Selon le rapport 2026 de la Banque africaine de développement (BAD), la progression du PIB national devrait atteindre 9,3 % en 2026 puis 9,8 % en 2027, poursuivant la dynamique vertueuse initiée en 2025 avec un taux de 7,4 %. Cette trajectoire ascendante est confirmée par d’autres institutions financières internationales comme la Banque mondiale et le FMI, qui s’accordent sur l’impact décisif du secteur minier, estimé en hausse annuelle moyenne de 23,3 %, ainsi que sur la résilience des activités non minières et la maîtrise de l’inflation, projetée sous la barre des 4 % d’ici 2027.

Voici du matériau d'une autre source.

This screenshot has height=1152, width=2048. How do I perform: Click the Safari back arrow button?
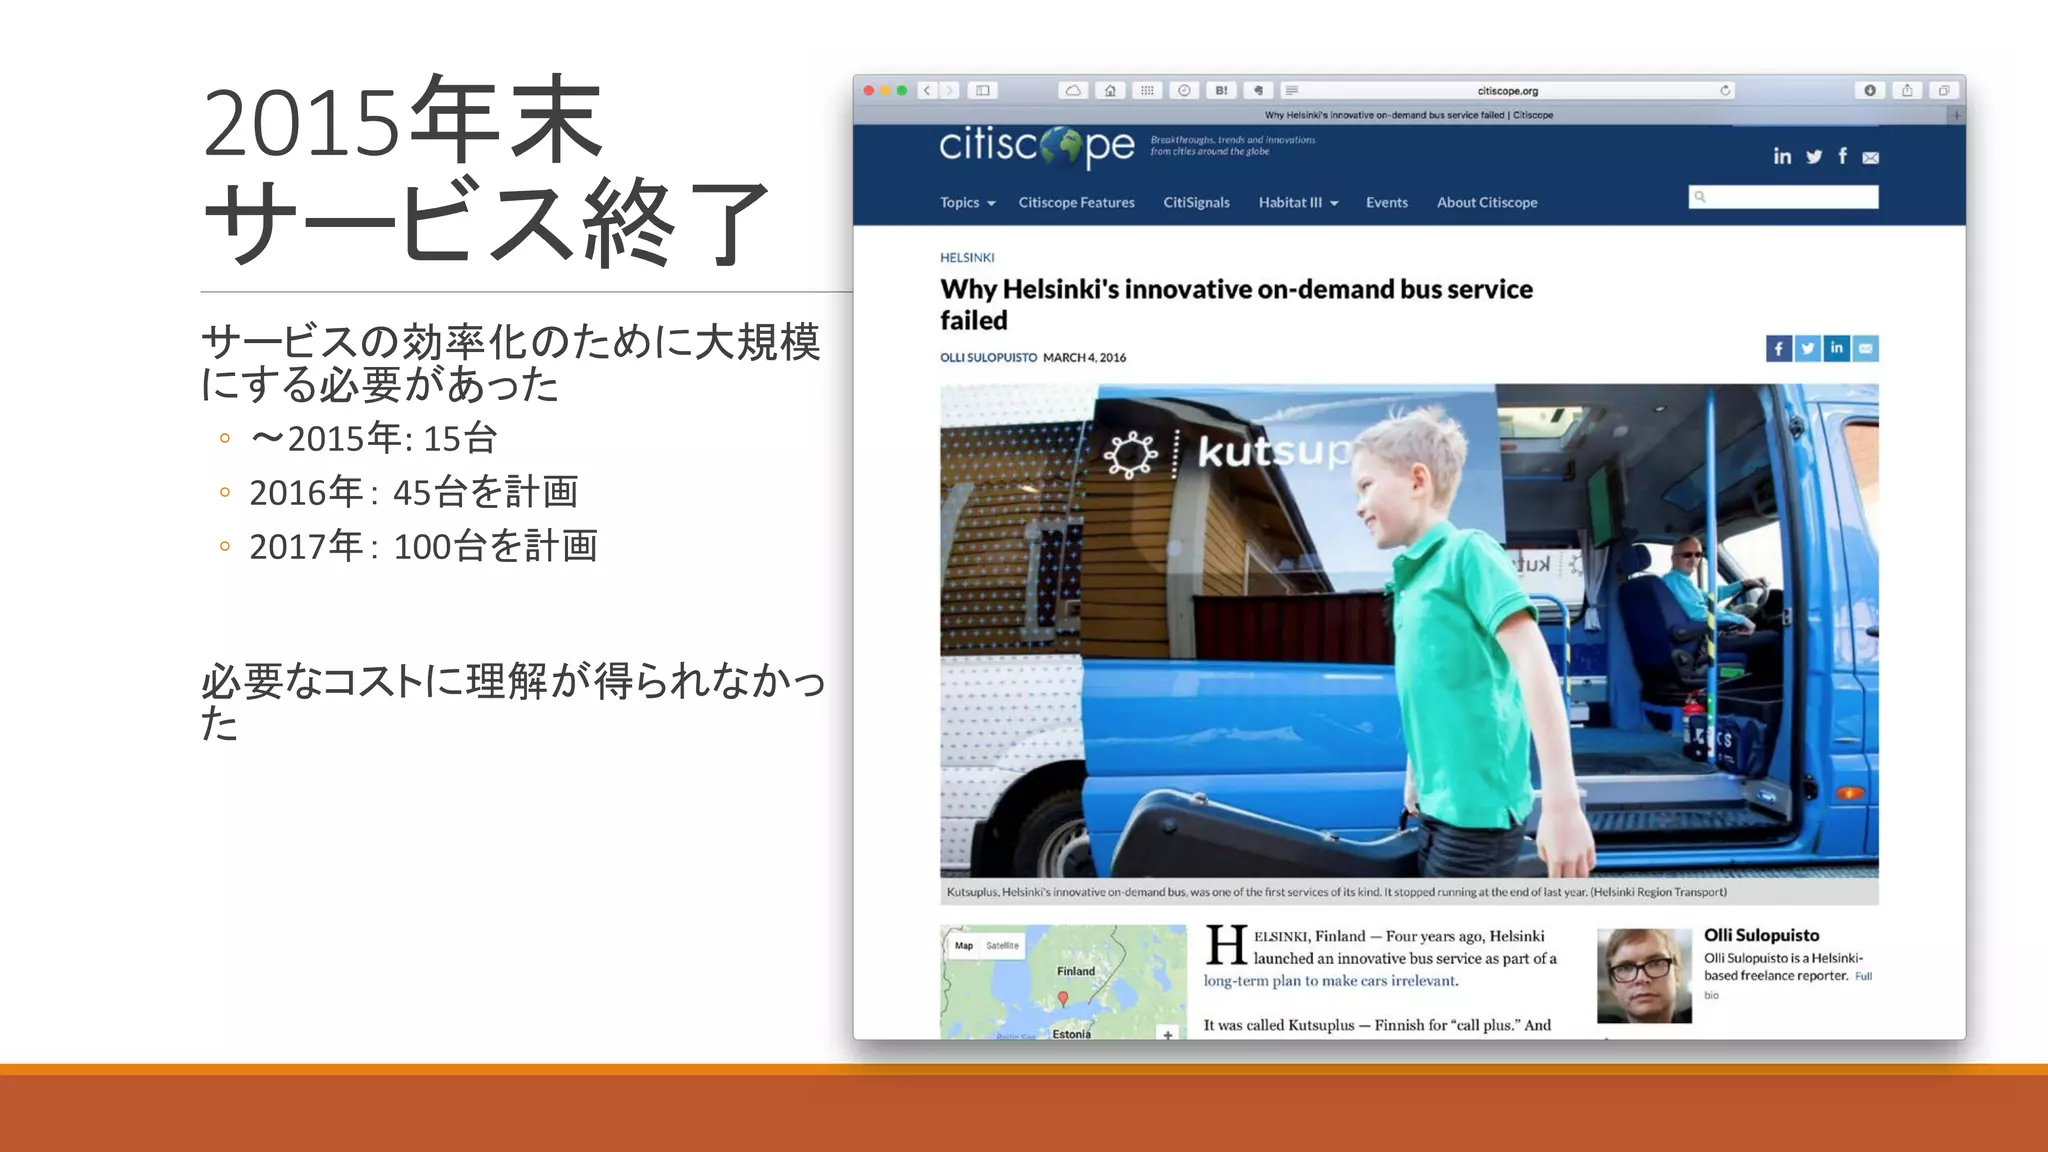(927, 90)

Toutefois, les partenaires au développement insistent sur l’impératif de convertir cette expansion macroéconomique en retombées sociales et en investissements pérennes. Pour concrétiser les ambitions du programme Simandou 2040 et renforcer le capital humain, la BAD et la ministre de l’Économie et des Finances, Mariama Ciré Sylla, préconisent d’approfondir le secteur financier local, d’accroître la mobilisation des ressources intérieures et d’avancer sur la création d’un fonds souverain.
La réussite de cette transformation reposera ainsi sur la capacité du pays à surmonter les aléas d’approvisionnement énergétique et à diversifier durablement son tissu économique pour créer des emplois au bénéfice des populations.